The Divine Comedy by Dante Alighieri is one of the most iconic and famous texts ever written, which has been influencing other canonical works ever since it was completed nearly seven hundred years ago in the fourteenth century. Dante’s epic poetry has inspired artists from a variety of fields in different eras – from religious paintings and sculptures in the Middle Ages to films and television shows in nowadays’ popular culture.

The junction between the Divine Comedy and modern media formats is an attestation to the timeless ideas, conceptions and imagery of the text that evidently still resonate with contemporary audiences many centuries after its original conception; accordingly, it is fascinating to explore how and what notions in Dante’s fourteenth-century poetry intersect with today’s entertainment industry.
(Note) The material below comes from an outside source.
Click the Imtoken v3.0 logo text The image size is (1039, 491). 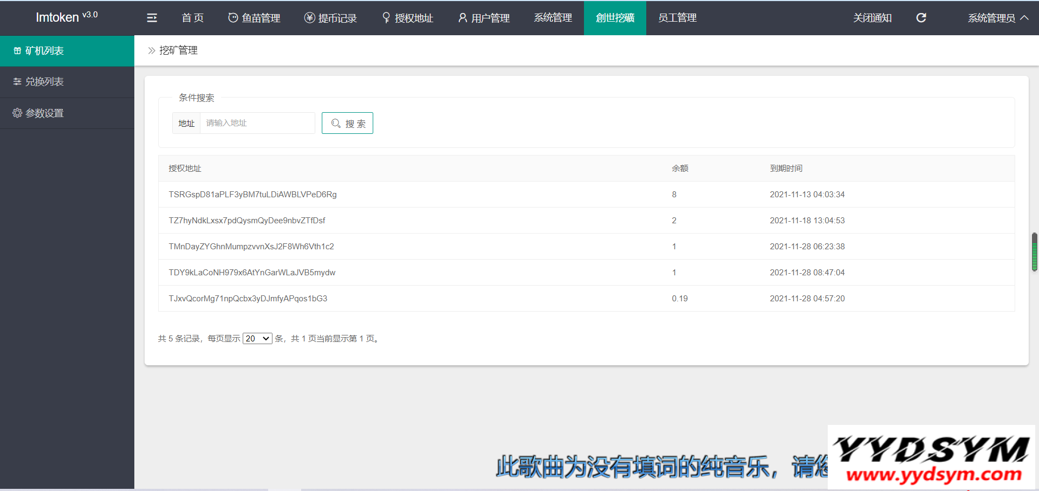[67, 17]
This essay will examine and analyze the influence of the Divine Comedy on the award-winning esteemed television drama series Mad Men and The Sopranos, and will illustrate how the shows’ characters and plot are reflected implicitly through allusions to Dante’s work.
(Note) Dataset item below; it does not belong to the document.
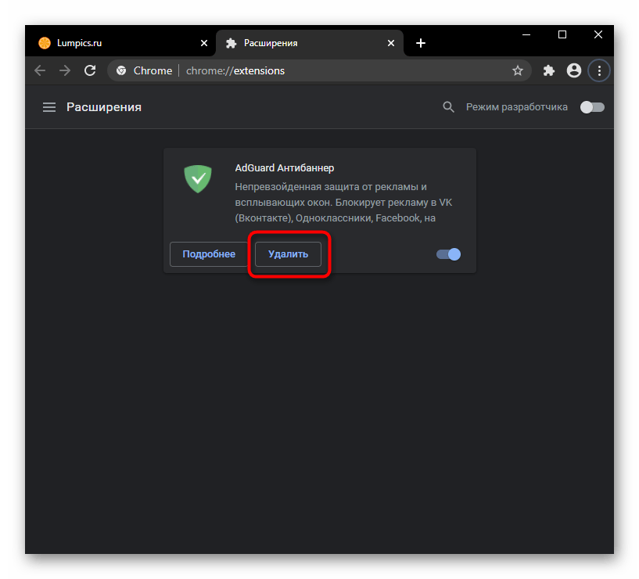Click the AdGuard green shield icon
The image size is (639, 579).
click(198, 178)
Literary references are quite prevalent in Mad Men as “[l]iterature has been an integral part of the AMC show since its inception” (Bausells, 2015), and therefore it is not surprising that the show alludes to such a canonical text as the Divine Comedy. In the eighth episode of the fourth season of Mad Men, a subtle allusion to Purgatorio’s sixth terrace assists in elucidating a whole sequence of gluttonous behaviors of Don Draper that commence at the end of the previous season, and also hints about Don’s soberer future. At the end of the third season, after the separation from his wife Betty, Don moves into a new apartment in New York; this apartment, both figuratively and not, turns out to be the base from which Don begins an utterly voracious lifestyle throughout the following season.

Don spends Thanksgiving Day in his apartment with a prostitute, during which she utters statements such as “I never know how you’re going to react” and “I know what you want,” suggesting that it is a recurrent tryst for them (S04E01). On Christmas, Don returns drunk to his apartment, where he makes sexual advances toward his assisting neighbor, which she repels; the following night, Don, again drunk, calls his secretary to bring him the keys to his apartment after he forgets them in the office, and when she does, he makes sexual advances toward her, which this time succeed (S04E02). On New Year’s Day, after his colleague Lane tells him during a night of drinking that he and his wife had separated, Don invites him and two prostitutes to his apartment, where they spend the night (S04E03). Don then finally reaches the peak of his ravenous bender: after he wins an award and drinks with several friends, Don returns to his apartment with one girl, only to wake up a couple of days later with a different girl whom he does not remember, nor does he remember the time elapsed (S04E06). Then, in the middle of the eighth episode, Don tells a cab driver to take him to his apartment at “Waverly and Sixth,” a subtle allusion to the Divine Comedy that reveals what Don’s apartment represents: the sixth terrace in Purgatorio where the “sins of gluttony” (XXIV.128) are situated.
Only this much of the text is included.